Abstract

The purpose of this investigation was to study the effect of actinidin, the proteolytic enzyme from kiwi fruit, on protein solubility (nitrogen solubility index, NSI) and sodium dodecyl sulfate–polyacrylamide gel electrophoresis (SDS-PAGE pattern of soymilk proteins. Actinidin from kiwi fruit was purified to homogeneity by precipitation with salt at pH 5.5 followed by anion exchange chromatography on a diethyl amino ethyl-Sephadex column. Actinidin significantly (P < 0.05) increased NSI of soymilk in a dose-dependent manner.

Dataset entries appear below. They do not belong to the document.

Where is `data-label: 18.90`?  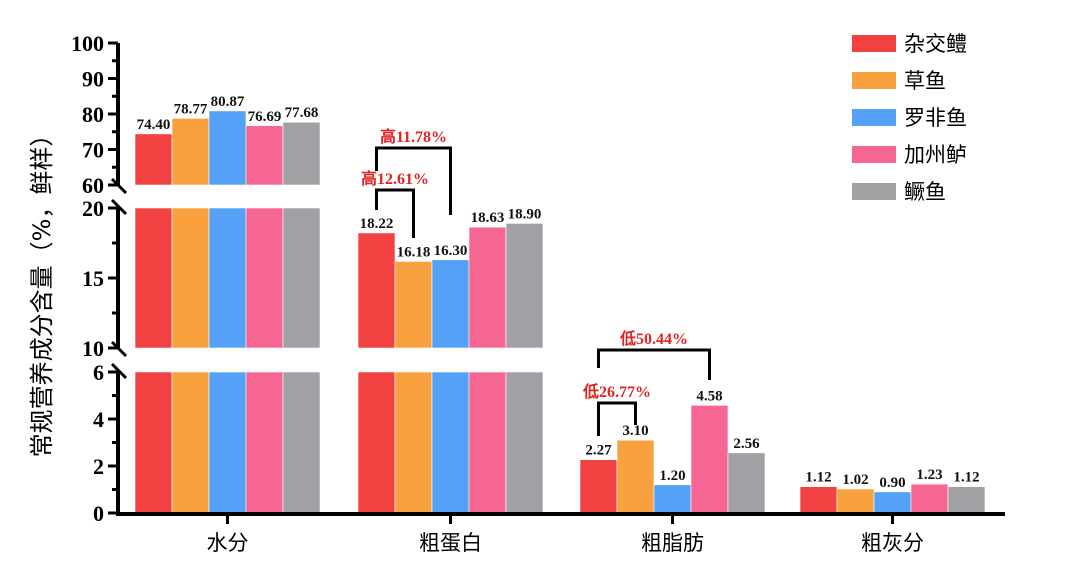
data-label: 18.90 is located at coordinates (525, 214).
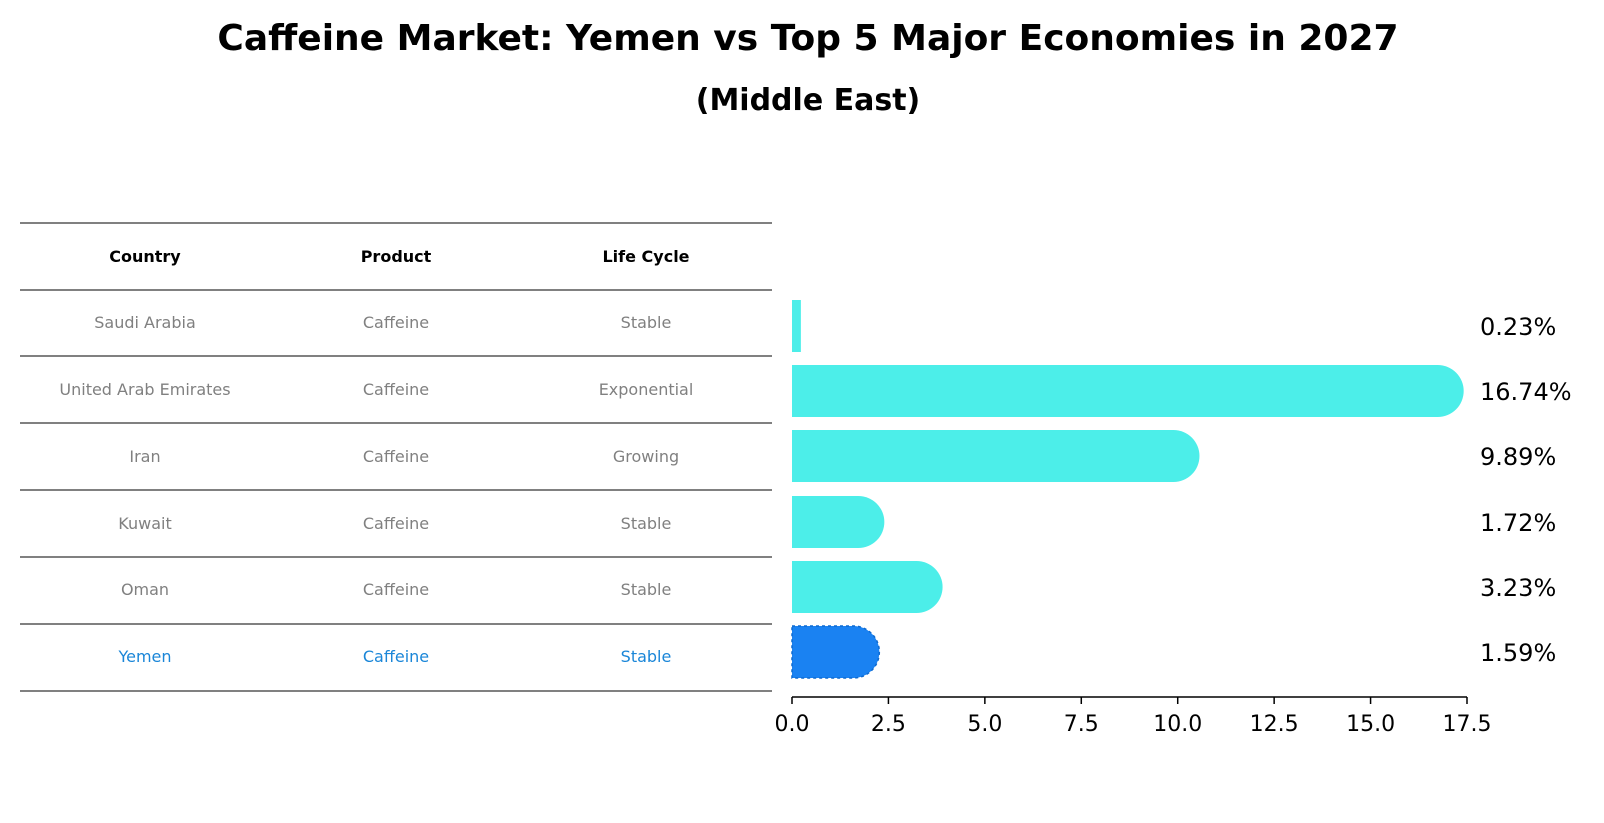  I want to click on x-tick-label: 7.5, so click(1082, 724).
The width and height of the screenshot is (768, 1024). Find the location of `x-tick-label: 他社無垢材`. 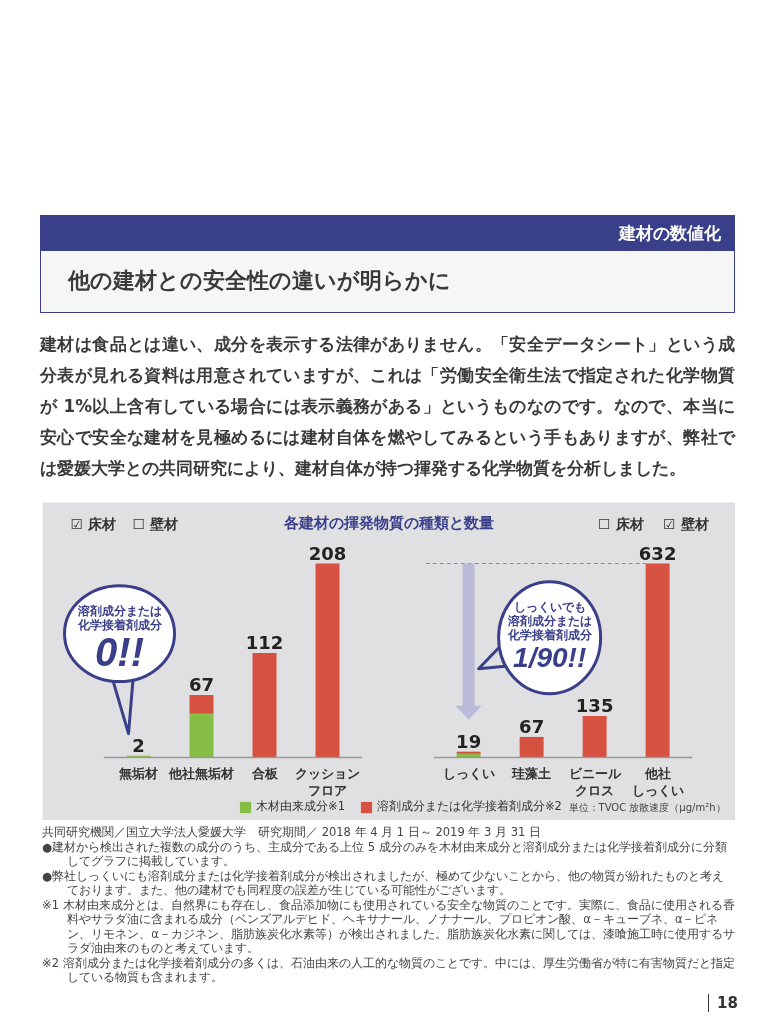

x-tick-label: 他社無垢材 is located at coordinates (202, 773).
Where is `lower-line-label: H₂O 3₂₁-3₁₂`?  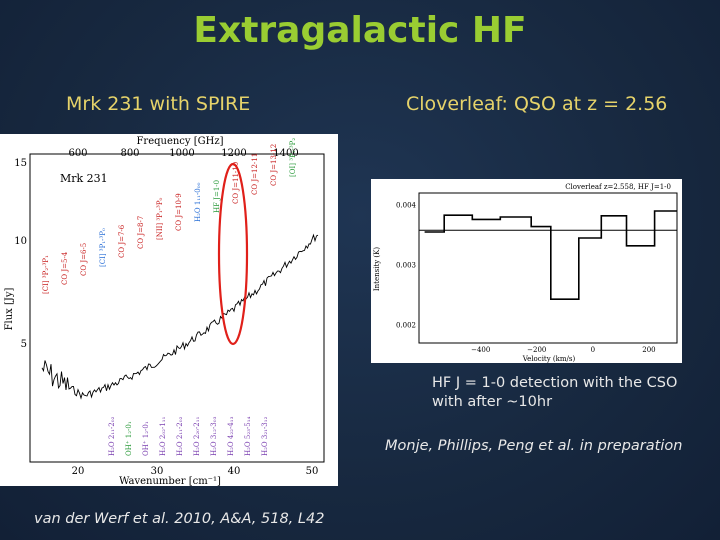
lower-line-label: H₂O 3₂₁-3₁₂ is located at coordinates (265, 436).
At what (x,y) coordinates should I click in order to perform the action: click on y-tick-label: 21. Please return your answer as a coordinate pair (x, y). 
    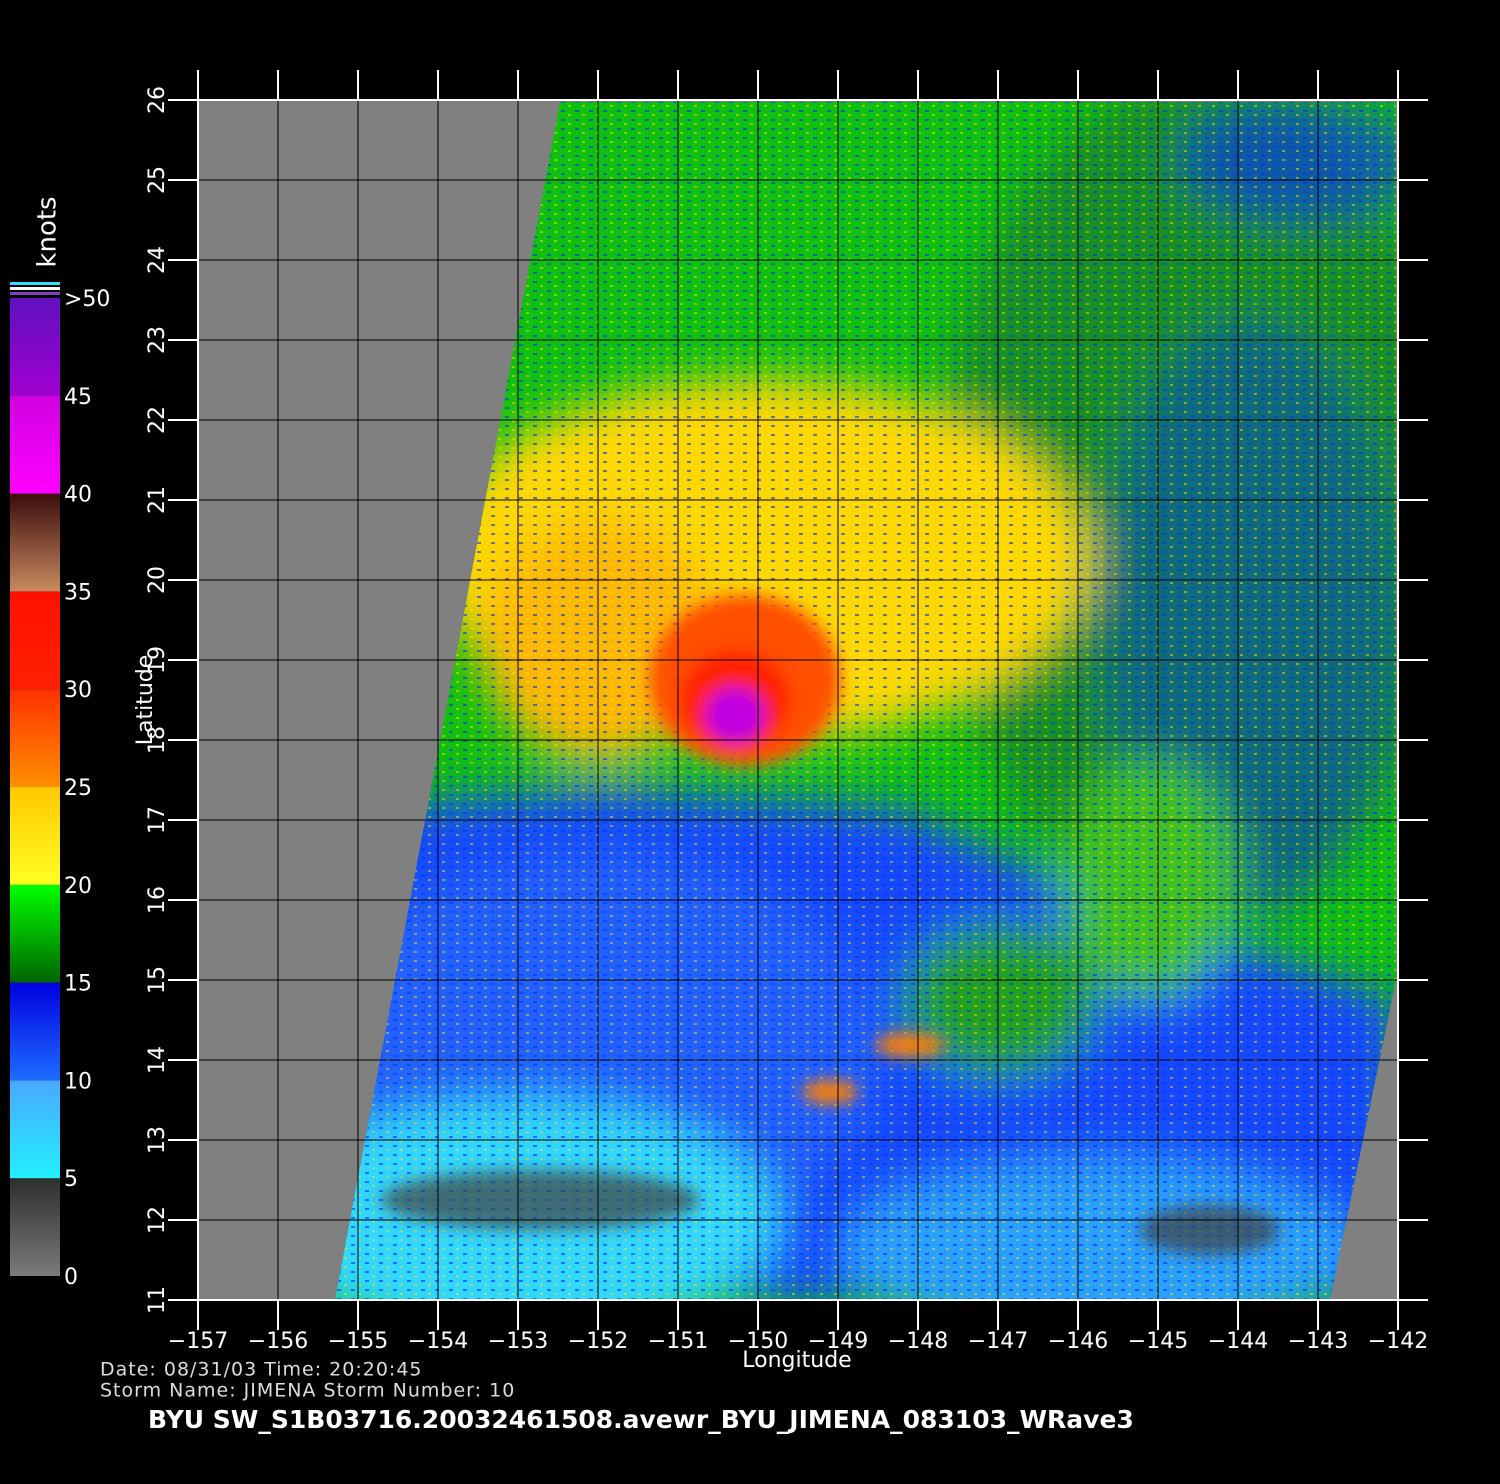
    Looking at the image, I should click on (158, 500).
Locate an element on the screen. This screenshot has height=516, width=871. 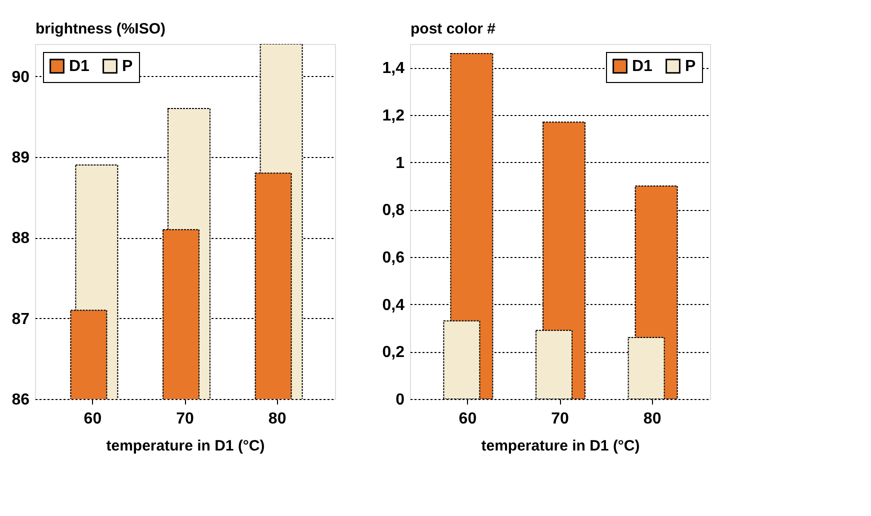
y-tick-label: 1 is located at coordinates (400, 163).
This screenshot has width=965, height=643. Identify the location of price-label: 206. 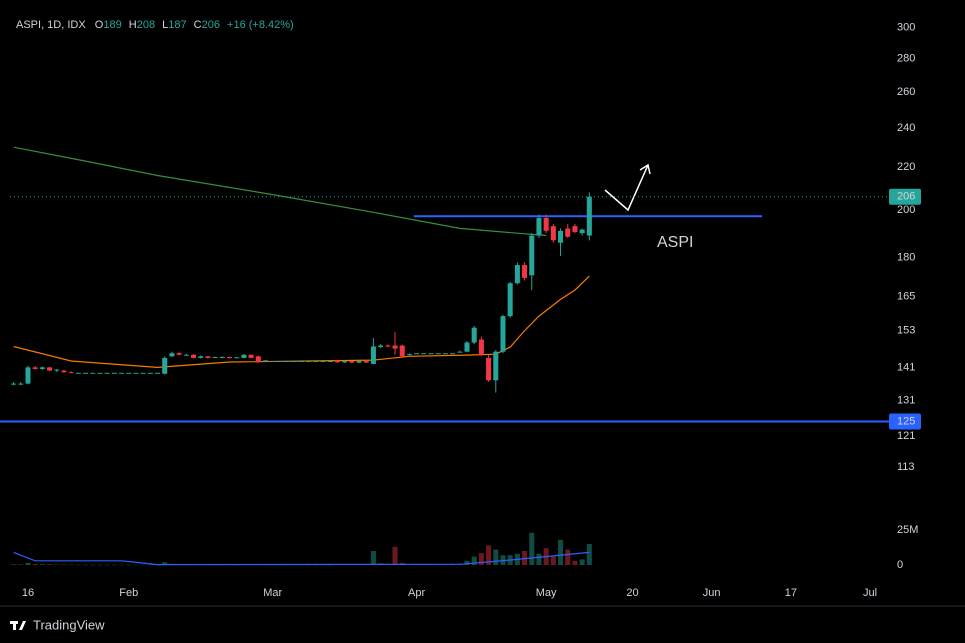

A 40% increase in NSI was obtained when 0.8 unit of actinidin/mL soymilk was used. Higher level of enzyme resulted in a decrease in the NSI and formation of a gel-like structure. SDS-PAGE results showed increase in the intensity of several protein bands with molecular weights in the range of 16–20 kDa and 30–42 kDa in actinidin-treated soymilk. The results of this study indicate that higher solubility of soymilk proteins can be achieved by limited proteolysis using actinidin. Since solubility is a major quality attribute, actinidin can be used to improve the functionality of soymilk and extend the applicability of soymilk as an ingredient in other food products. PRACTICAL APPLICATIONS In this study, the effect of application of proteolytic enzyme actinidin from kiwi fruit in solubilization of soymilk proteins was confirmed. Since nutritional and functional properties of proteins usually require a protein with a relatively high degree of water solubility, the results of this study shows that actinidin can be used to improve nutritional attributes as well as the functionality of soymilk (such as emulsifying property, water-holding capacity, etc.) in different foods.